As Turkington explained, one element of the trials compared single barley varieties year over year to crop rotations where the genetic mixtures were static over the same three-year time period. These two trials were also compared to rotations where the seed mixtures and genetics were changed over that same time period. Researchers also compared rotations which used static variety intercropping, combining oats, triticale and barley, to intercropping rotations where the genetics of the oats, barley and triticale were also changed over that same three-year trial period.

They also tried out spring triticale in the intercropping mixes versus winter triticale.

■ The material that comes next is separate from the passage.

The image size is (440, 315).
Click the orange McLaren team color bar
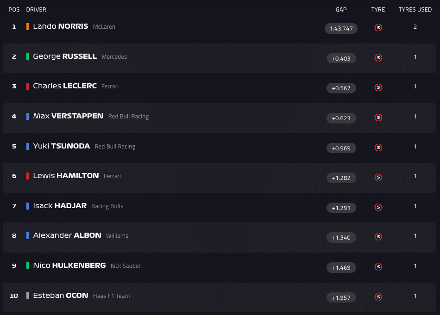pos(28,27)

“The idea was,” stated Turkington, “the winter triticale would form a vegetative barrier of leaf material to prevent spore dispersal from the infested barley residue to help reduce disease development.”

Turkington says the results of the trials were quite clear.

“Our lowest tonnage (of yield) was with our continuous barley production, same variety,” he explained. “Once we went to a barley mixture with different components each year, we saw a significant increase in tonnage. But it was our intercrops that provided the highest level of productivity in terms of that particular experiment.”

And within the intercrop mixtures being tested, Turkington said changing of the genetics every rotation resulted in the best outcomes for disease reduction.

“You can see as we added diversity, especially in terms of changing the components and using intercrops, we can drive that disease level down significantly,” he said. “The addition of diversity either in terms of crop types or genetics helped to reduce disease and improve silage productivity.”

Turkington was quick to add while intercropping is effective in reducing crop disease in barley on its own, it becomes next level effective when producers also choose the most disease resistant varieties possible to intercrop and combine them with a single application of flag leaf or head emergence fungicide where the disease is already present.

“Flag leaf and head emergence of Fungicide increased yield and resistance in vulnerable plants, but there is no point in spraying if you do not have a disease problem,” he cautioned. “It’s a waste of money, and has little effect on yield when those diseases aren’t present.”